Saved data entries
####################

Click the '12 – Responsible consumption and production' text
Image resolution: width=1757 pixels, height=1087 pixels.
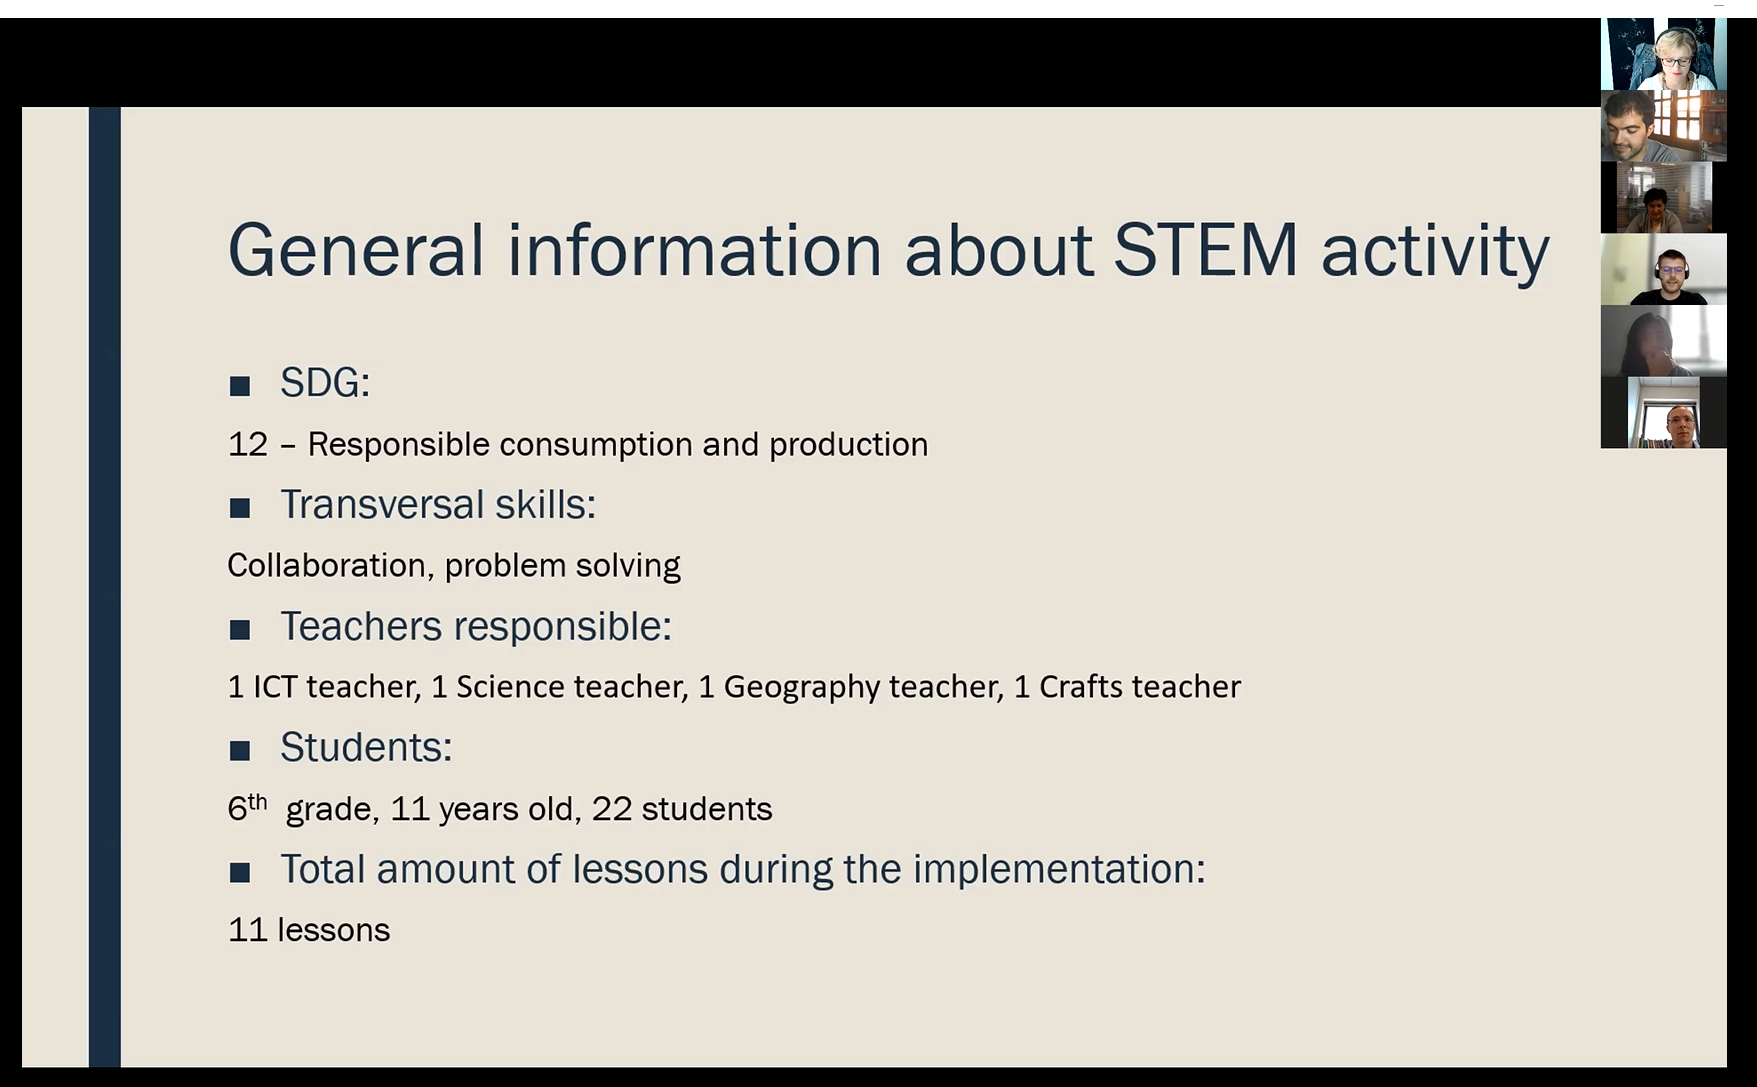(x=578, y=444)
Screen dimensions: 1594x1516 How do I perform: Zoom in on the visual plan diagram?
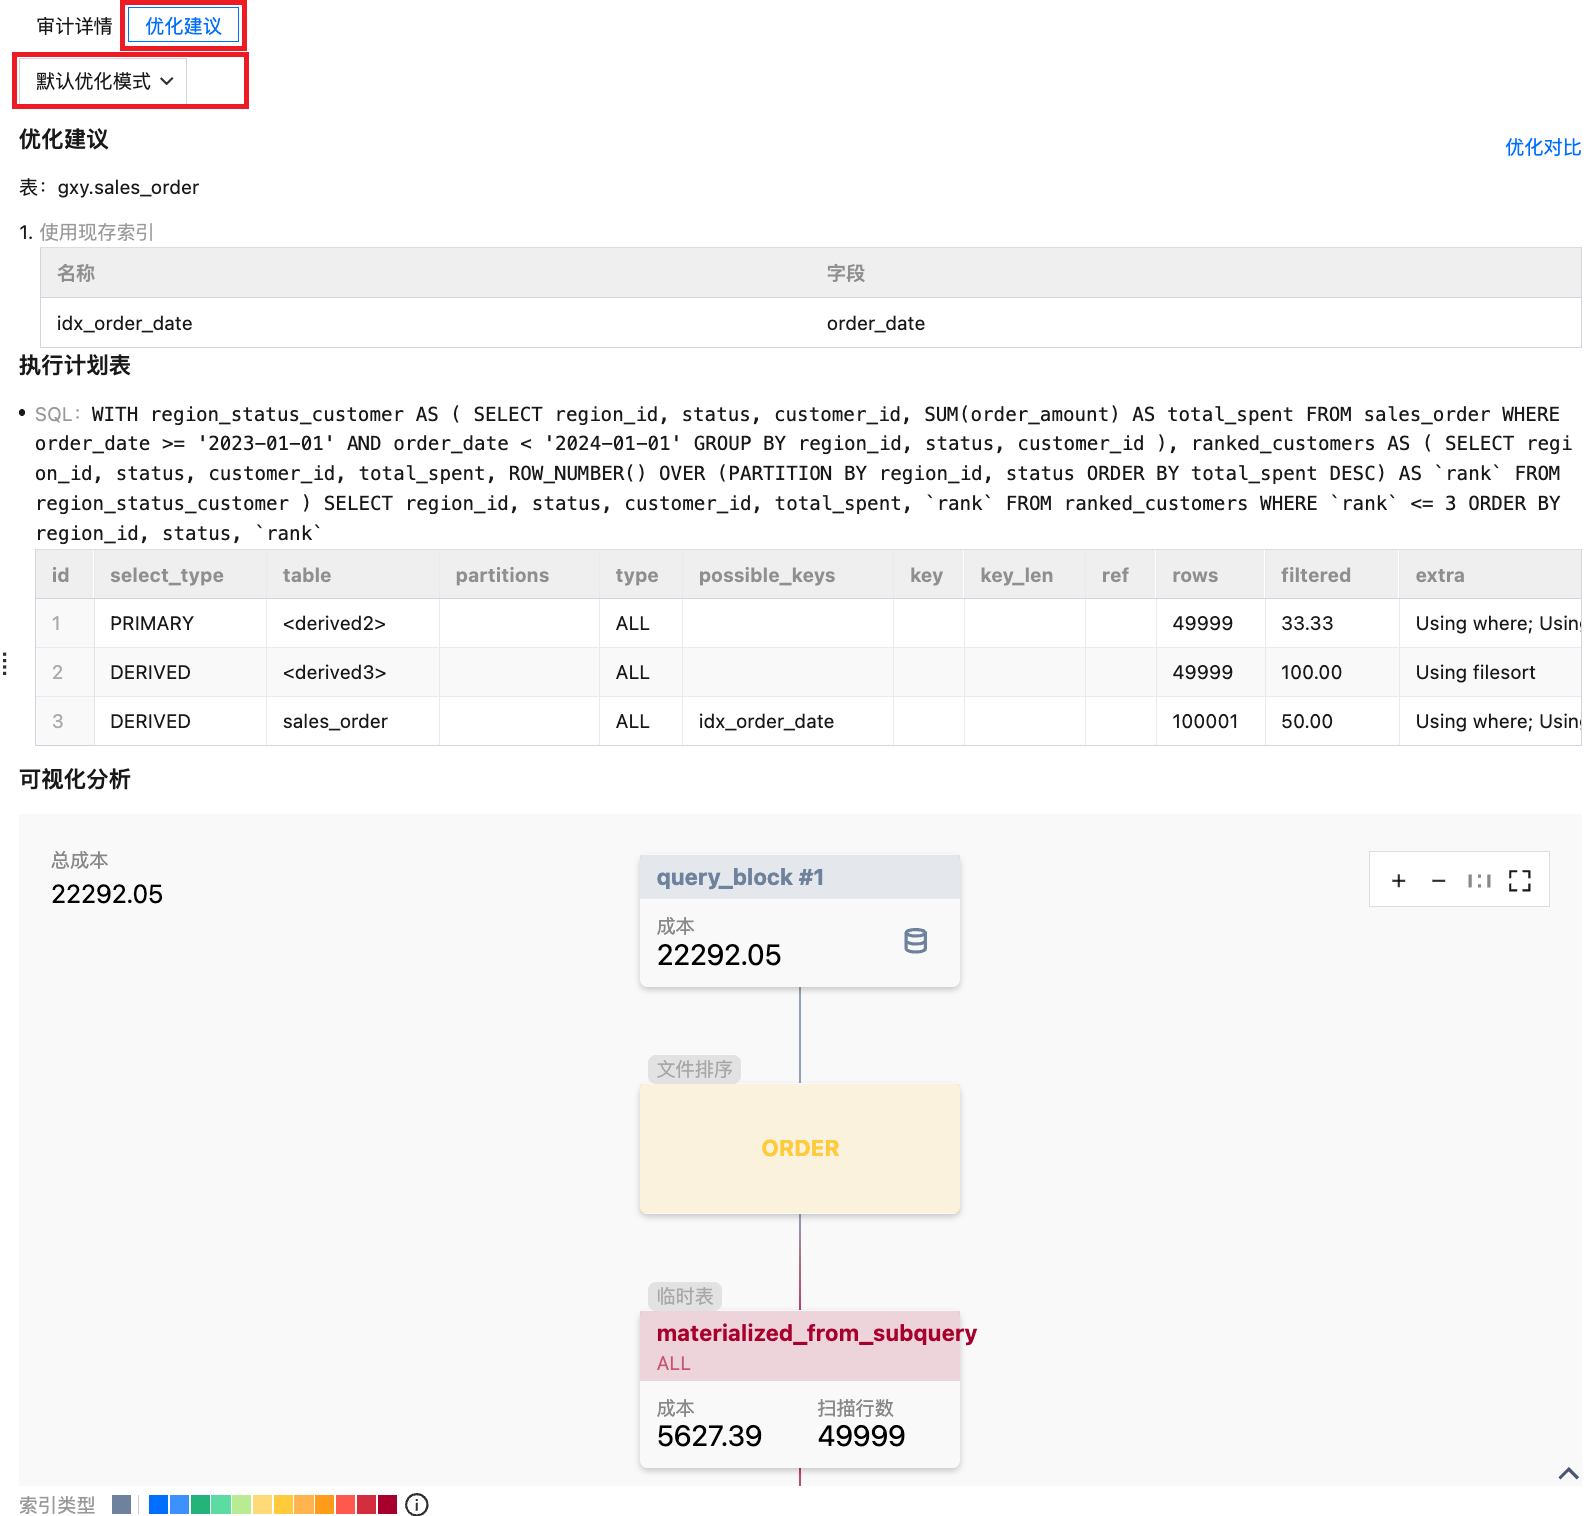point(1398,881)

####################

PROBLEM STATEMENT
Please print the entries shown above again, exactly, and skip the pictures.

RESPONSE TO THE TASK
Click the '12 – Responsible consumption and production' text
Image resolution: width=1757 pixels, height=1087 pixels.
(x=578, y=444)
Screen dimensions: 1594x1516 How do I perform: Zoom in on the visual plan diagram?
point(1398,881)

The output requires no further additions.